Before the incarnation we are celebrating this Christmastide, it isn’t as if humanity was on the side of the angels but needed God to help us out a bit; no, we were on the side of Herod, on the side of the Evil One, and God let us stab Him in the heart, so that we could find peace in His embrace. This reality should break us; it should cause us to rip the idols out of own hearts, it should cause us to be repulsed by the parts of us which call us back to serving Herod again, back to serving in the army which dared believe it could kill God, back to serving the empty kingdoms of our hearts when we can forever serve in the eternal Kingdom of God.


And what does that service look like? Amazingly, it comes with the crowns of glory we will always be denied if we follow Herod rather than the Lamb of God who takes away the sins of the world. A true and beautiful version of the power and respect our fallen world teaches us to crave from our cradles is actually given to us by the God whose everlasting power and authority is the only power which matters in a world destined for destruction, a world where, without God, even the memory of our existence will vanish like a half-remembered dream. Jesus described for His apostles what this power looks like on our fallen world, “The kings of the Gentiles exercise lordship over them, and those in authority over them are called benefactors.
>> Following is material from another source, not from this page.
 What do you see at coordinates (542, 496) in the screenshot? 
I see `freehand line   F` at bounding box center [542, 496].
But not so with you. Rather, let the greatest among you become as the youngest, and the leader as one who serves. For who is the greater, one who reclines at table or one who serves? Is it not the one who reclines at table? But I am among you as the one who serves. You are those who have stayed with me in my trials, and I assign to you, as my Father assigned to me, a kingdom, that you may eat and drink at my table in my kingdom and sit on thrones judging the twelve tribes of Israel.” (St. Luke 22:25-30). Our allegiance to the everlasting power and authority of God is shown in our steadfast faith in Christ, a faith which is rewarded with an office of everlasting authority in the new heaven and new earth. And lest we think this kind of authority is only for the apostles, St. Paul writes to the Corinthian Christians, “…do you not know that the saints will judge the world?…Do you not know that we are to judge angels?” (1 Cor. 6:2-3) Or, as St. John hears in the song of the presbyters, “Worthy [is the Lamb] to take the scroll and to open its seals, for you were slain, and by your blood you ransomed people for God from every tribe and language and people and nation, and you have made them a kingdom and priests to our God, and they shall reign on the earth” (Rev. 5:9-10).
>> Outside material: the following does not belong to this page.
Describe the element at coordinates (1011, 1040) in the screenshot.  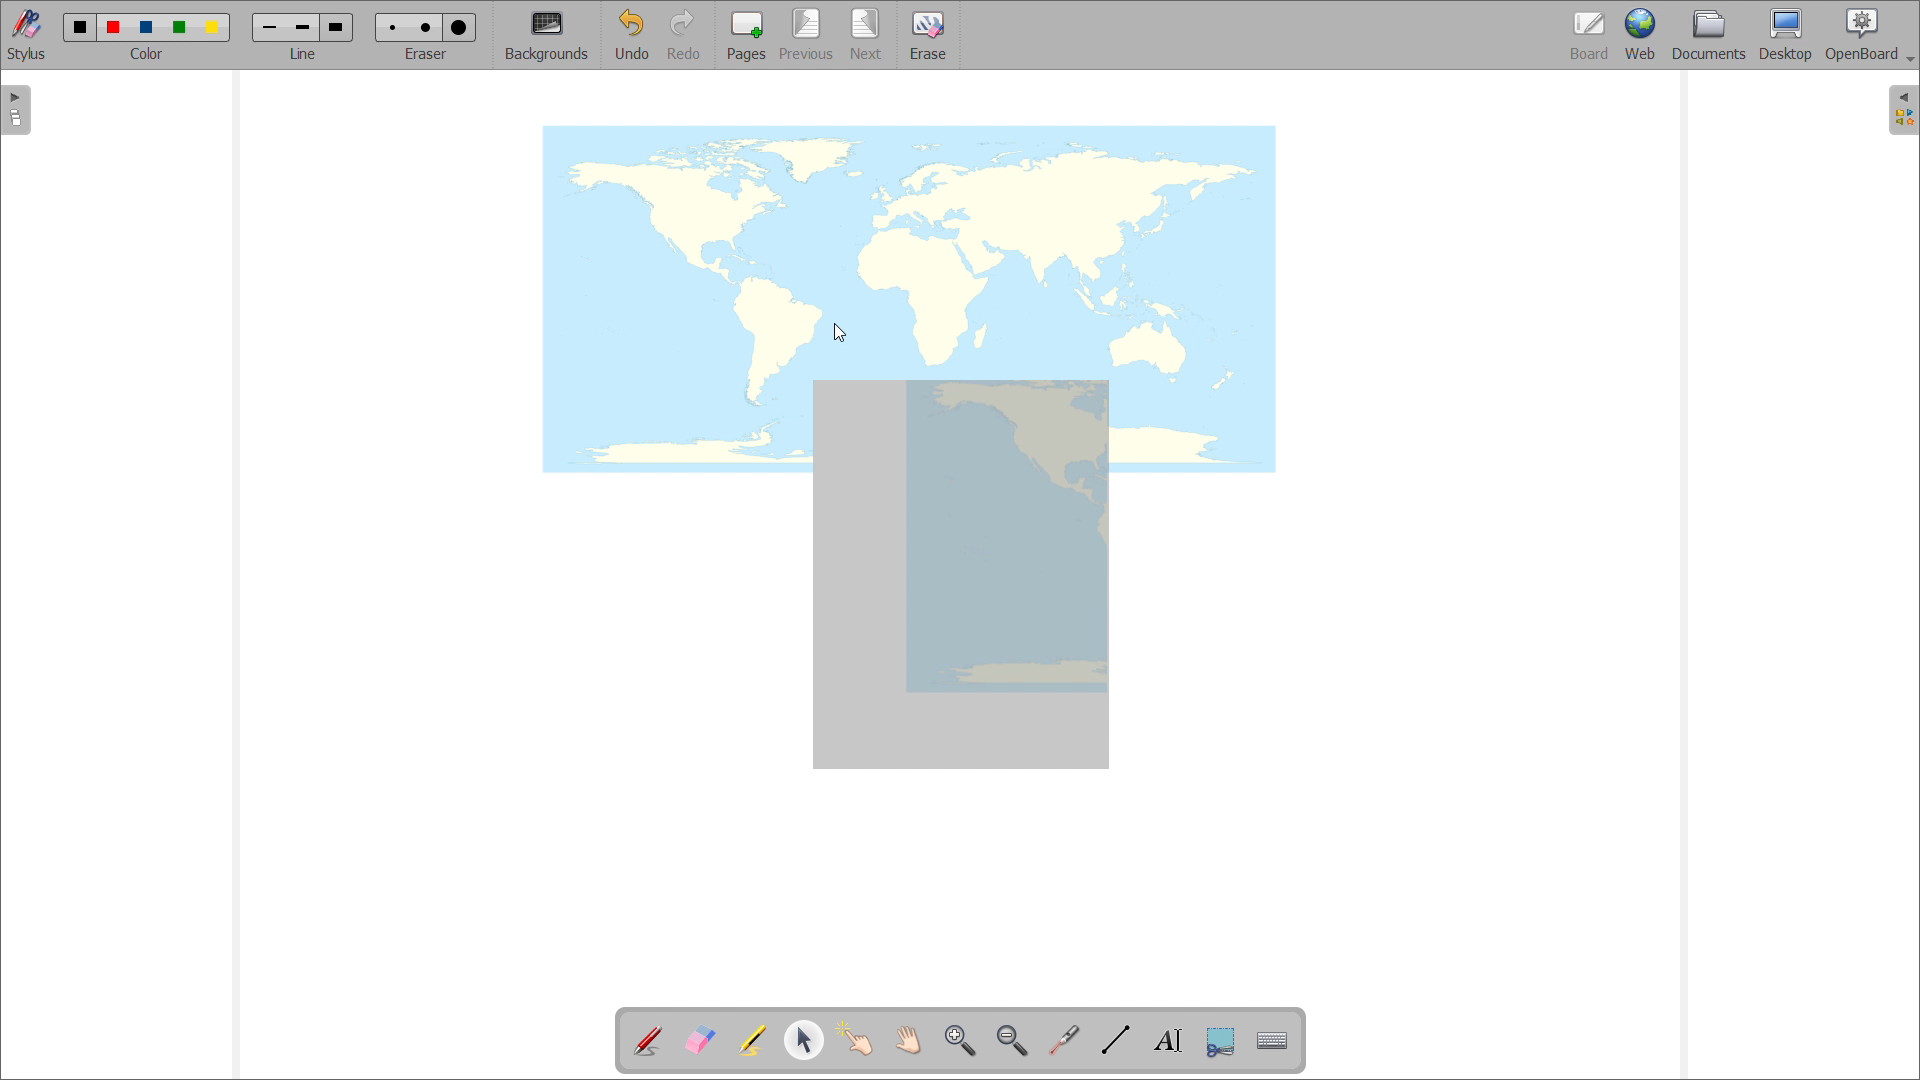
I see `zoom out` at that location.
We must wrap our heads around the kind of powerful God who decrees that the lowliest ditch digger who puts his faith in the blood of Christ will reign in a splendor no earthly king or president or tyrant can ever match. To believe in Christ is to know this truth. Our thanksgiving for this new reality is a life lived in humility and service to all, a life lived in worship and praise of the God who has made His enemies into His children, made the forsaken and the weak into the righteous and powerful. We serve God in faith and love because, through the public, historic resurrection of God the Son, we now know that it is not Herod who is great, but the children he ordered destroyed; we now know that it is those children who will judge Herod because despite all the death and destruction, pleasure and money, Herod is king of nothing and Christ is king of all.